Other events around 2000 influenced gold's rise as well: the dollar declined, the stock market crashed, the Central Bank Gold Agreement was signed, and central banks curbed gold lending programs that had previously suppressed prices.

Stock Market Bubbles and the Cheapening of Money

Changes in the price of money often come after an economic downturn that a central bank counters by, for example, lowering interest rates. Easy money blows a new equity bubble. Once that pops, easier money still blows another bubble to replace the previous one.

The Vicious Cycle Pattern

This leads to a vicious cycle of bubbles and ever-easier money, in which the value of money incrementally declines, and the gold price appreciates. Understanding this cycle is crucial for investors timing their entry into gold positions.

Now we understand why, historically, the stock market often peaks just before the price of money is changed, and as a consequence, the gold price rises. The pattern is remarkably consistent:

Historical Sequence

  • After the stock market crash of 1929, gold price went up
  • After the Nifty Fifty bubble in early 1970s, gold price went up
  • After the dot-com bubble in 2000, gold price went up
  • Current bear market suggests similar pattern emerging

Market Timing Indicators

  • Equity market cap to GDP ratios
  • Central bank policy responses
  • Real interest rate environment
  • Currency devaluation pressures

Current Market Outlook and Investment Strategy

How will the price of money be altered this time around? According to Pozsar, through interest rates and price level (yield curve control). After the US weaponized its currency to freeze Russia's assets, the amount of US government debt that needs to be financed is larger than the world is willing to absorb.

Pozsar's Prediction

The Federal Reserve will bail out the government by buying up bonds of all maturities, effectively capping yields across the curve. Inflation will stay elevated, above the entire yield curve, which lowers the value of money. In this environment, investors and foreign central banks will flee to gold.

Investment Implications

For investors looking to add gold to their portfolios, understanding these macroeconomic trends is essential. The current environment of negative real interest rates, persistent inflation, and massive fiscal deficits creates ideal conditions for gold appreciation.

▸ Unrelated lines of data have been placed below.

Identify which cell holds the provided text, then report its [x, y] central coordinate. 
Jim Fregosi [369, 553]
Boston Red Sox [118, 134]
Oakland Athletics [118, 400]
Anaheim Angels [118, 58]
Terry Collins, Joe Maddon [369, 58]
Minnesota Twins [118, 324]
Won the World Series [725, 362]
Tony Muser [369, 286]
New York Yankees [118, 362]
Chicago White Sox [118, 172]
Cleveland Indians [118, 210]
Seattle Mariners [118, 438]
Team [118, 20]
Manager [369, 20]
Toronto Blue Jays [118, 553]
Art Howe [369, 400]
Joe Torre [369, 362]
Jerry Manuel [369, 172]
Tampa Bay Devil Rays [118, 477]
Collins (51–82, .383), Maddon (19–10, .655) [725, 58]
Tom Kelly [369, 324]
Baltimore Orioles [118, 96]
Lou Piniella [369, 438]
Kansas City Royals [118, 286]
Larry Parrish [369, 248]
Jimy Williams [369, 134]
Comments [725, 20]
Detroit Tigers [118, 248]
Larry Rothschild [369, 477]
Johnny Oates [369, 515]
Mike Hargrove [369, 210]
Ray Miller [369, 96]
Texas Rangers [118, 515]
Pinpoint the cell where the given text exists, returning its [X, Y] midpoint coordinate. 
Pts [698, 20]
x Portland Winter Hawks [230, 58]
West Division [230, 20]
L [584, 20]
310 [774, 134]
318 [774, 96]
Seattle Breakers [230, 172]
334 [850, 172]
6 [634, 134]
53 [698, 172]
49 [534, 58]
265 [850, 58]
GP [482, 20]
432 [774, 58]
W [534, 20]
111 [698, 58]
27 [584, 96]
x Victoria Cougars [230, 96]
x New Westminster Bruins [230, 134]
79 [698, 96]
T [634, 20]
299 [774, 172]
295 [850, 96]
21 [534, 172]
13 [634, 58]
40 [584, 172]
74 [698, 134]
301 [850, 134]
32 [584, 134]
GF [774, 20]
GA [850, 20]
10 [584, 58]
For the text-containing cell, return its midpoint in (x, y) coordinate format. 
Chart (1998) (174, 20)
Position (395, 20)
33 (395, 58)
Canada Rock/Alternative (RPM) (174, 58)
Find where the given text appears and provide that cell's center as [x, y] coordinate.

  • Consider dollar-cost averaging into gold positions
  • Monitor real interest rate trends closely
  • Watch for changes in Fed policy rhetoric
  • Track central bank gold purchasing patterns

Current Catalysts

  • Yield curve control implementation
  • Persistent above-target inflation
  • Massive government debt financing needs
  • Currency weaponization concerns

Strategic Considerations

  • Physical gold vs. paper instruments
  • Storage and insurance considerations
  • Portfolio allocation percentages
  • Tax-efficient holding strategies

The convergence of factors—equity bear market, monetary policy shifts, and geopolitical tensions—suggests we're at the beginning of a new gold bull market cycle. Investors who understand these historical patterns and positioning themselves accordingly may benefit from what could be a significant appreciation in gold prices over the coming years.

Conclusion

Zoltan Pozsar's framework of the four prices of money provides a powerful lens for understanding why gold bull markets emerge when they do. The historical pattern is remarkably consistent: equity bear markets coincide with fundamental changes in monetary policy that alter one or more prices of money, creating conditions favorable for gold appreciation.

Today's environment exhibits many of the same characteristics that preceded previous gold bull markets. With equity markets under pressure, central banks implementing unprecedented monetary policies, and persistent inflationary pressures, the stage appears set for another significant cycle of gold price appreciation.

Key Takeaway

Investors who recognize these historical patterns and understand the fundamental drivers of gold's value may find current market conditions present a compelling opportunity to establish or expand their gold positions as part of a diversified investment strategy.